- _Questions on the material_:
1 - Duplicate the following portion of the passage on weight training and the brain word for word, starting at "The short of" and ending at "lesion's in the brain's white matter.".
2 - Name every type of damage that the passage on weight training and the brain lists to illustrate what a lesion is.

- _Page extract_:
# # # # # # #

The short of it is, moderate weight training two times per week, can help maintain the smooth flow of information from one portion of your brain to another. And, if your various brain functions can't work together, there are a bunch of issues that can arise. The smooth flow if caused by the reduction of lesion's in the brain's white matter.
A lesion is "damage" such a wound, ulcer, tumor, abscess, etc.
White mater is the high-speed rail system from one portion of your brain to another (the grey matter).See this story for more details http://blogs.biomedcentral.com/on-biology/2014/03/14/the-subway-of-the-brain-why-white-matter-matters/
Teresa Liu-Ambrose - a professor of physical therapy and director of the Aging, Mobility, and Cognitive Neuroscience Laboratory at the University of British Columbia in Vancouver (see http://cogmob.rehab.med.ubc.ca/people) – has published that aerobic exercise had been shown to reduce lesions in the brain's white matter. The study was published October 12 in the Journal of the American Geriatrics Society is called "Resistance Training and White Matter Lesion Progression in Older Women: Exploratory Analysis of a 12-Month Randomized Controlled Trial" – you can see it here http://onlinelibrary.wiley.com/doi/10.1111/jgs.13644/full
The researchers recruited 155 women between the ages of 65 and 75 whose brains showed evidence of white matter lesions via an MRI scan. They were divided into three groups.

# # # # # # #

- _Entries supplied_:
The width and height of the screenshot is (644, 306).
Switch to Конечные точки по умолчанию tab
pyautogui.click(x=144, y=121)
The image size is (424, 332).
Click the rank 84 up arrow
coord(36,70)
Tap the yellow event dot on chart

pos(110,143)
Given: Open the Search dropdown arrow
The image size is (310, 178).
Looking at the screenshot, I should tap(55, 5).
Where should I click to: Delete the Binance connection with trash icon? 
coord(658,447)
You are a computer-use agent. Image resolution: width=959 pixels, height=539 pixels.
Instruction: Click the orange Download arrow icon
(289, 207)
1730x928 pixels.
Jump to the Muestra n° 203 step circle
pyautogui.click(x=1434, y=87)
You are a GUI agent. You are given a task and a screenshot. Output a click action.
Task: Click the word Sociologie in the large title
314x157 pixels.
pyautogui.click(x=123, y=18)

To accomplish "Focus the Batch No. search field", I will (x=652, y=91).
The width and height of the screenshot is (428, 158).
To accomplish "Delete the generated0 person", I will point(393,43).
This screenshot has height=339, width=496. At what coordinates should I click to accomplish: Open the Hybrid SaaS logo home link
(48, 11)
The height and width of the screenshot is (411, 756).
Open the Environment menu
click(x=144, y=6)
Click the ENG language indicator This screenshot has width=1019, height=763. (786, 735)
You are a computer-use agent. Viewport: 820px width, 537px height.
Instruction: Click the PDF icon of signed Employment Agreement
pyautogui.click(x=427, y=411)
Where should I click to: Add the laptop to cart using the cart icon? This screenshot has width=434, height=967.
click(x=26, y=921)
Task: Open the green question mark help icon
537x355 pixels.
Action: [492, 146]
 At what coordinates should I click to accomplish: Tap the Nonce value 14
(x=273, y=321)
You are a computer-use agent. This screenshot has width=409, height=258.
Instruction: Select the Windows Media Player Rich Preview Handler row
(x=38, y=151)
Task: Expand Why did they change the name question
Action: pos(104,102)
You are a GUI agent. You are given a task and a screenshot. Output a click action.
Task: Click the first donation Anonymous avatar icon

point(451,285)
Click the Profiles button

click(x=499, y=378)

# # # # # # #

- _Answers for the tasks_:
1 -
The short of it is, moderate weight training two times per week, can help maintain the smooth flow of information from one portion of your brain to another. And, if your various brain functions can't work together, there are a bunch of issues that can arise. The smooth flow if caused by the reduction of lesion's in the brain's white matter.

2 - Wound, ulcer, tumor, abscess